Parce que dans leurs papiers, mon père était dans l’armée. En fait, il n’a jamais travaillé dans l’armée, mais ils ont oublié d’enlever son nom, quand il a terminé son service militaire obligatoire il y a 35 ans. Et donc, dans le système, il est encore dans l’armée. Il ne peut donc pas quitter le pays. Ils lui ont dit : « Il faut rentrer, et voir avec le service de renseignement militaire ».


Le service de renseignement ?

En Syrie, il y a beaucoup de papiers que tu ne peux pas faire sans passer par ce service. Ils ont toutes les informations sur toi, par exemple si avant, dans ta vie, tu as fait quelque chose contre le régime…

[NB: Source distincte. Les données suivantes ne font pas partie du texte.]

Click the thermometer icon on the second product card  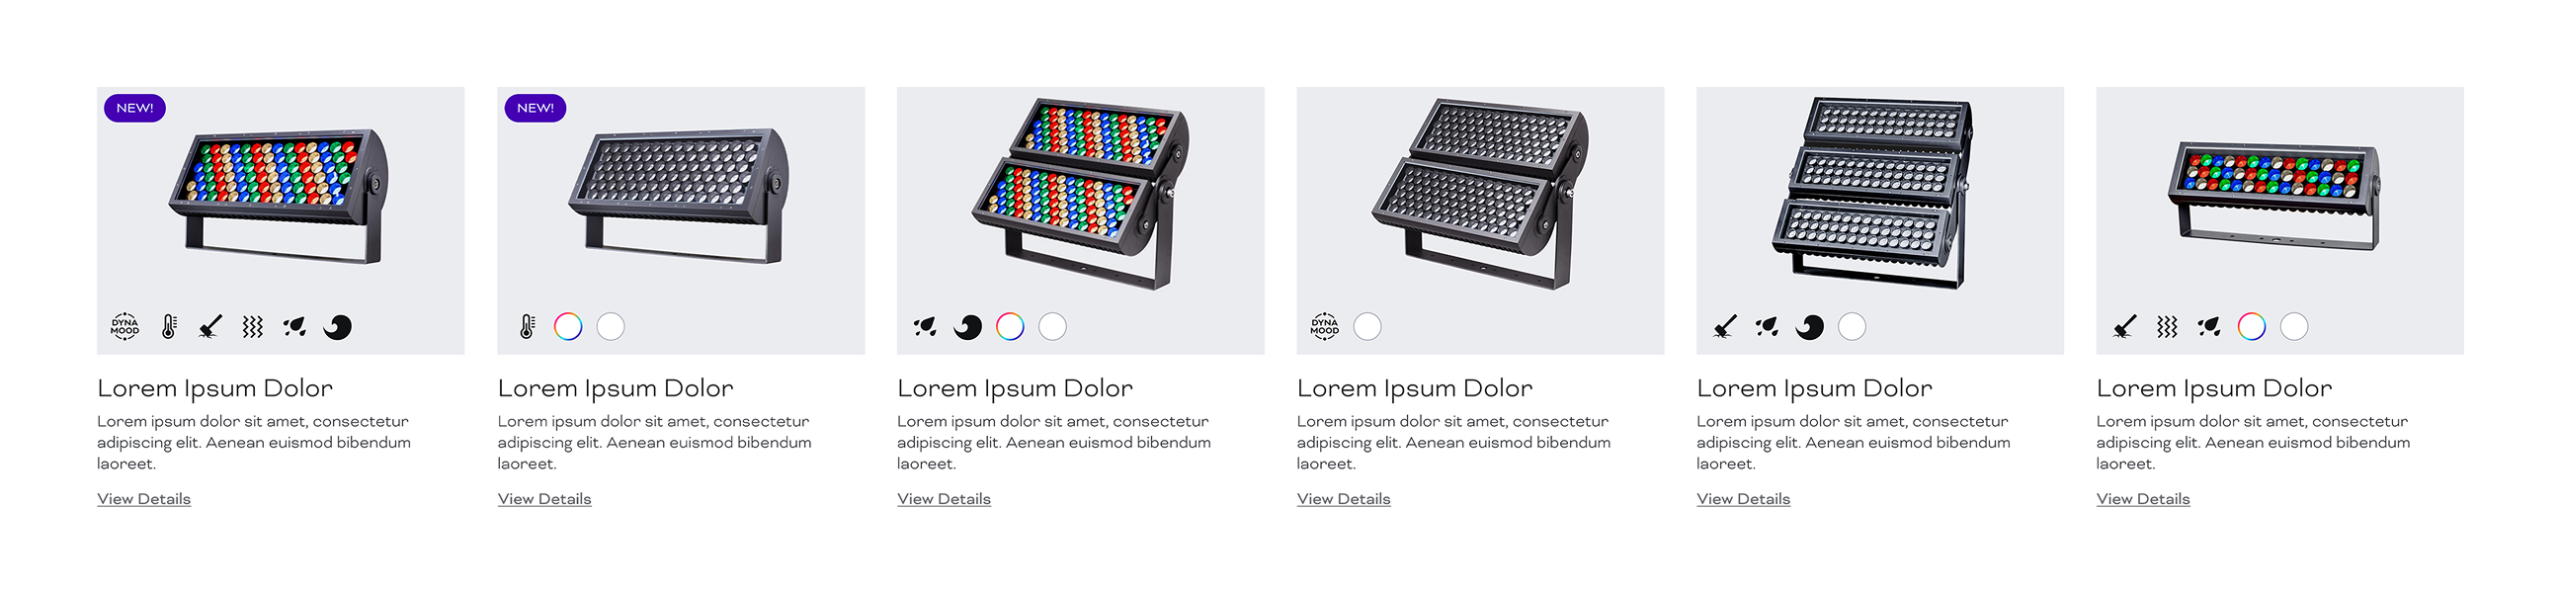point(527,326)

Ils ont dit à mon père d’aller voir ce service. C’était très difficile pour moi parce qu’il fallait que je continue la route toute seule. Et mon père était choqué. Aller voir le service de renseignement, c’était très dangereux. Si tu entres dans ce bâtiment, tu risques de ne pas sortir.


Mon père avait peur, et moi, je ne voulais pas qu’il parte, mais il n’avait pas le choix, et le bus voulait continuer avec les 50 personnes qu’il y avait dedans. J’ai pleuré, pleuré. Mon père est descendu du bus, et moi j’ai continué toute seule. Et j’ai retrouvé ma mère et mon frère, en arrivant à Amman, dans la nuit.


Comment a fait ton père alors ?

Il est resté chez ma tante pour pouvoir régler le problème et nous rejoindre. Il a essayé de contacter plusieurs relations avec un peu de pouvoir. C’est comme ça que tout se passe là-bas. Et même quand on lui a dit : « Ok, ton nom est enlevé du système, tu peux partir », il est allé à la frontière, et on lui a dit : « Non, ton nom est encore là ».


Heureusement, il a pu avoir quelqu’un au téléphone pour expliquer la situation et le laisser passer.


Il a quand même finalement pu nous rejoindre à Amman, après deux mois. Et mon oncle et ma grand-mère aussi.


La famille est réunie en Jordanie. C’est là que s’arrête la première partie de notre entretien avec Rama. Nous reviendrons plus tard sur son expérience en Jordanie, et surtout sur son arrivée en France.